ТЕКСТ ДЛЯ АНАЛИЗА

Таким образом, сексуальная аномия многогранна — это одновременно и избыток желания, и форма желания, возникающая в самосознании, не связанном с социальными нормами, и именно из-за этого нечто нерешительное, неспособное сосредоточиться на объекте. Здесь эгоцентрическая субъективность не обладает четким пониманием потребностей и желаний, а, напротив, является расплывчатой, неопределенной, амбивалентной и бесцельной. Поскольку такая субъективность неспособна испытывать ярковыраженные эмоции, она не может продвигаться вперед согласно сюжетно-нормативной линии. Иначе говоря, Дюркгеймовский одиночка неспособен принять решение, поскольку «направленность его ума» не сформирована определенностью. Таким образом, эмоции, согласно Дюркгейму, могут стать источником определенности и принятия решений лишь в том случае, если они основаны на четкой нормативной структуре.
Дюркгейм закладывает здесь основы социологии желания и эмоционального принятия решений и помогает сформулировать две грамматики социальных связей и эмоционального выбора: в одной желание бесцельно, лишено завершенности и берет свое начало в субъективности; а в другой желание формируется с помощью внешних факторов, не имеющих отношения к индивиду, таких как экономические интересы, нормы супружества и гендерные роли. Эти две грамматики помогают сформулировать парадокс, лежащий в основе сексуального освобождения: желание, освобожденное от нормативных ограничений и ритуальной структуры, препятствует эмоциональному выбору. Остальная часть этой главы посвящена исследованию этих грамматик.

Сохраненные данные

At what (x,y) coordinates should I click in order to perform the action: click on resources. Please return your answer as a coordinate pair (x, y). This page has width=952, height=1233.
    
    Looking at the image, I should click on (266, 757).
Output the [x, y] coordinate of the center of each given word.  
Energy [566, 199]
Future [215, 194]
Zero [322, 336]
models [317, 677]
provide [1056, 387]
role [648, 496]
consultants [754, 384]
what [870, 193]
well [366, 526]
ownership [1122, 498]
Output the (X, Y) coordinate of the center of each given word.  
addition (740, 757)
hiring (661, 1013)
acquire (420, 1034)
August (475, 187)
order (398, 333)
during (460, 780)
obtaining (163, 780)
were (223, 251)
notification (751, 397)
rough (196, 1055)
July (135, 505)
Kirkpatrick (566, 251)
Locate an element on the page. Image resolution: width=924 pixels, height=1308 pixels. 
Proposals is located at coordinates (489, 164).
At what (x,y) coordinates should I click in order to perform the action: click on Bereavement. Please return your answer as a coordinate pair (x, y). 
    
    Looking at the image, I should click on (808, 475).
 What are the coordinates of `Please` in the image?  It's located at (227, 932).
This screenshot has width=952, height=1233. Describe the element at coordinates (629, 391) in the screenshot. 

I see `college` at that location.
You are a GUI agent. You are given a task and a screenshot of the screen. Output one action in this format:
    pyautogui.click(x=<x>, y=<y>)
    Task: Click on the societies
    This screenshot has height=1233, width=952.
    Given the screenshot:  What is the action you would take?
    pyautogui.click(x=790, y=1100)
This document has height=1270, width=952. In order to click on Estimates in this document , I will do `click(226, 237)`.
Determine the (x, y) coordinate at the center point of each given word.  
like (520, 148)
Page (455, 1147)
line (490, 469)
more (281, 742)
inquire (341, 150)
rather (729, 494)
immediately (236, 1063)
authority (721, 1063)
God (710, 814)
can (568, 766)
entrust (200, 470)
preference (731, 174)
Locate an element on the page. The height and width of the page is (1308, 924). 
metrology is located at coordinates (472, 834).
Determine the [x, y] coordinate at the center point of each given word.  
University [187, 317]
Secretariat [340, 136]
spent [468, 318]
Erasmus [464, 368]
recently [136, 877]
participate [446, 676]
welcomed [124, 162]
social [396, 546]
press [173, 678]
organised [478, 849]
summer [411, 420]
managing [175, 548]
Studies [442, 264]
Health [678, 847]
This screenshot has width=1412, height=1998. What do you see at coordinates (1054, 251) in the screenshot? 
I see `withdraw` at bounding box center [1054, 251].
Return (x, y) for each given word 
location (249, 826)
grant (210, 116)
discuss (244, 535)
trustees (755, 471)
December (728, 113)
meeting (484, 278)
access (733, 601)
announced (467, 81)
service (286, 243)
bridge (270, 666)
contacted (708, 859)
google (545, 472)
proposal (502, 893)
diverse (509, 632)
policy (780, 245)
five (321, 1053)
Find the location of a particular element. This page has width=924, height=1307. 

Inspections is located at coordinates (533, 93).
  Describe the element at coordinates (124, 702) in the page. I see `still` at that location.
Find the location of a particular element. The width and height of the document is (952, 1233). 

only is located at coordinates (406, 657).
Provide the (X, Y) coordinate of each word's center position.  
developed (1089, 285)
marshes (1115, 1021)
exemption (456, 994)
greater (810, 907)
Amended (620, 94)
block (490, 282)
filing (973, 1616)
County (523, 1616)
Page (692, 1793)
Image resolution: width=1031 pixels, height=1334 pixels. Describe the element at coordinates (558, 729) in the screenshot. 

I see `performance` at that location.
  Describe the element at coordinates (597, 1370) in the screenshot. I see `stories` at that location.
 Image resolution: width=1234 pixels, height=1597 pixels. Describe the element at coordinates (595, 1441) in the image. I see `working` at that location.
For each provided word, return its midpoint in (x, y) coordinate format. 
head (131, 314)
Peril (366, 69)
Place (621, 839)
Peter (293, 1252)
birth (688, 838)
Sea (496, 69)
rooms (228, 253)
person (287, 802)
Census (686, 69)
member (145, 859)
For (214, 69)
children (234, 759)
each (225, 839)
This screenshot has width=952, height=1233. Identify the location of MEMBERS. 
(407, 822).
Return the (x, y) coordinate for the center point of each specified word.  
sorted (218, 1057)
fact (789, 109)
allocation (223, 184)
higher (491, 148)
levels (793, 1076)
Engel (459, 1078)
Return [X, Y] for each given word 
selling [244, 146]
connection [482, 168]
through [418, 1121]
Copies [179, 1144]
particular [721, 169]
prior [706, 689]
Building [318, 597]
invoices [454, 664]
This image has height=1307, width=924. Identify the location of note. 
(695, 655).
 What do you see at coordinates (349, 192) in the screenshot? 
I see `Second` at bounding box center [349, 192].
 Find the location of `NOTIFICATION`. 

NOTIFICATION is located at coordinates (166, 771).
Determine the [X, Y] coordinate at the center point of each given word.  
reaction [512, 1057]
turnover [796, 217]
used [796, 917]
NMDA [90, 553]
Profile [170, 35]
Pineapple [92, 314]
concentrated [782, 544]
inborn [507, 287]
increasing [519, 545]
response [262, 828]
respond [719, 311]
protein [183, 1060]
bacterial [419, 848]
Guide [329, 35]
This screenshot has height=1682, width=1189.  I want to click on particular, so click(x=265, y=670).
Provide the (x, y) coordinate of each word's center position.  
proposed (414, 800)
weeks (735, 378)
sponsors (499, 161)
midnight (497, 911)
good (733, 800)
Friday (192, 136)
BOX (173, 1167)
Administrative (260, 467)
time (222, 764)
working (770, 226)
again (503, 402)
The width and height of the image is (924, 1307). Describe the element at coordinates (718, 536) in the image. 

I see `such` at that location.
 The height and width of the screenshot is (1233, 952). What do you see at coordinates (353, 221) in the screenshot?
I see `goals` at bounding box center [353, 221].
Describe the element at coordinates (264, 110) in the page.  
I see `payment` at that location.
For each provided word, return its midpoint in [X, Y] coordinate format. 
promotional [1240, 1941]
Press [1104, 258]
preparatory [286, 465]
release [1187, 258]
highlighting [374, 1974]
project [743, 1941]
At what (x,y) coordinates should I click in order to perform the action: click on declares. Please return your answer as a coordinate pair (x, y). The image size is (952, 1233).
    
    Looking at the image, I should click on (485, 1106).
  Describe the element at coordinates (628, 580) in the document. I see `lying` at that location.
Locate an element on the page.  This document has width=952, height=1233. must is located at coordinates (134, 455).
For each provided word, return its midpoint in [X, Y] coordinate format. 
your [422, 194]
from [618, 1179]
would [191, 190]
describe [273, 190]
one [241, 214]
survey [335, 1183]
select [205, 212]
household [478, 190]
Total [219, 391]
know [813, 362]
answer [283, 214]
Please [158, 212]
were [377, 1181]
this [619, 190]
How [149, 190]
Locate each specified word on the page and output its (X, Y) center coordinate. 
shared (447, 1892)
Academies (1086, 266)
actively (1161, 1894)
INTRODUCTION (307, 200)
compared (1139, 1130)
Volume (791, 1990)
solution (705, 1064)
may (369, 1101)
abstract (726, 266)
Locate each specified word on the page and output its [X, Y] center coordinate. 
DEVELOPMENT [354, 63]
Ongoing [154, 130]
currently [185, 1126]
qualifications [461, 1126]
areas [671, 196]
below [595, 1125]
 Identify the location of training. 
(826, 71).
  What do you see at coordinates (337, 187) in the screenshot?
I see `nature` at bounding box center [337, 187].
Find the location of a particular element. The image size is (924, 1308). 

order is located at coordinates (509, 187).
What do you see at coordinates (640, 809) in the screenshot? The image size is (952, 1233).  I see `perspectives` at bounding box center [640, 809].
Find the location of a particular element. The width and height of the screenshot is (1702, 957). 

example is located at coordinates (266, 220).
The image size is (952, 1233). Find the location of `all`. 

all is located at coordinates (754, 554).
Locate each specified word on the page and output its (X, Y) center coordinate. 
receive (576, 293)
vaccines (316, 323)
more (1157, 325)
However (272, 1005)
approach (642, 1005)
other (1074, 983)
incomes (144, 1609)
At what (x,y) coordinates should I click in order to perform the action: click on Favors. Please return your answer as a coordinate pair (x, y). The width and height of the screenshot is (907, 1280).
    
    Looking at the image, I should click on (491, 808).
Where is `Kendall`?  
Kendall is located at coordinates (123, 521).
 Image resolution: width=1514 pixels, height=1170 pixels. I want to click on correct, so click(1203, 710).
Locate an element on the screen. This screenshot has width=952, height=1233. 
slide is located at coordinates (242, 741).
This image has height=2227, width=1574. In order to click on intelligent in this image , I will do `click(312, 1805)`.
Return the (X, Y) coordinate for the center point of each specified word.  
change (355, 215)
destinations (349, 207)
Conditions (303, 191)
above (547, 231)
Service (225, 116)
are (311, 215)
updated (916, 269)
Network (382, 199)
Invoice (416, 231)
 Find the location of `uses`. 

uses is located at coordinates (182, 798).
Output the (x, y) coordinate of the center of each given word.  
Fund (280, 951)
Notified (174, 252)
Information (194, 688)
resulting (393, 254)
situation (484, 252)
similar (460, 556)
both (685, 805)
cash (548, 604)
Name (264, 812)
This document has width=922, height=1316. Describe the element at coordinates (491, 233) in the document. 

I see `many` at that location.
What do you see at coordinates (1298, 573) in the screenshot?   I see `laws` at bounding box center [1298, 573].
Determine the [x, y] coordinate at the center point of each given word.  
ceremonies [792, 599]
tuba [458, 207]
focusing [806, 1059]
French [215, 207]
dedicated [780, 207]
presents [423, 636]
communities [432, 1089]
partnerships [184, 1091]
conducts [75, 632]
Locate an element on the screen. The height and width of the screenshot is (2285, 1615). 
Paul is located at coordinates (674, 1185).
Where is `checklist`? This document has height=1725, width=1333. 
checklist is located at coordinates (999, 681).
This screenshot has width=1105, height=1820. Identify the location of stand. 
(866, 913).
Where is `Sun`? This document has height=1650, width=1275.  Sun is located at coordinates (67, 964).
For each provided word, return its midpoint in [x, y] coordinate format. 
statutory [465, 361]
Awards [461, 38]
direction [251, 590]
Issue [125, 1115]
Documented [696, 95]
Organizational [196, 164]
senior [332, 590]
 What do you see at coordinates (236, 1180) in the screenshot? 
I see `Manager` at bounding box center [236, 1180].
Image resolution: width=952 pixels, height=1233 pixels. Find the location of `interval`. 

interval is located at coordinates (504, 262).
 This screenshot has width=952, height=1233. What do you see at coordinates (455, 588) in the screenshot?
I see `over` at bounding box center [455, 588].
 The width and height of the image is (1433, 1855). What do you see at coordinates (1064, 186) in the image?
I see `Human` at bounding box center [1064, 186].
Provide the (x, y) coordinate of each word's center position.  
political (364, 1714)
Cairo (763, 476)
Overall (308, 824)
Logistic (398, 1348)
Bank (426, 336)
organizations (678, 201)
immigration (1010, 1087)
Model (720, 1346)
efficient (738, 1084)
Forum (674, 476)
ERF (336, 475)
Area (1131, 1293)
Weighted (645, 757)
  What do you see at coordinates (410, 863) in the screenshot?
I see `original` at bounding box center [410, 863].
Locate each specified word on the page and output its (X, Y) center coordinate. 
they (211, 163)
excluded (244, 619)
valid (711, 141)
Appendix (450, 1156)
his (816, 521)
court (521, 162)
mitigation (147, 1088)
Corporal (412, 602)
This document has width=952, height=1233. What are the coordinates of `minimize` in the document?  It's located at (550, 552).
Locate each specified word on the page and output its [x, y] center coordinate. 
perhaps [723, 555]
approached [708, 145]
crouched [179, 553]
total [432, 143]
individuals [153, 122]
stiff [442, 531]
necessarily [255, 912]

ЦЕЛЬ ЗАДАНИЯ
Объясните, опираясь на текст для анализа, почему дюркгеймовский одиночка неспособен принять решение.

РЕЗУЛЬТАТ ВЫПОЛНЕНИЯ
Он не может принять решение, поскольку «направленность его ума» не сформирована определенностью. По Дюркгейму, эмоции дают определенность и ведут к принятию решений только тогда, когда опираются на четкую нормативную структуру.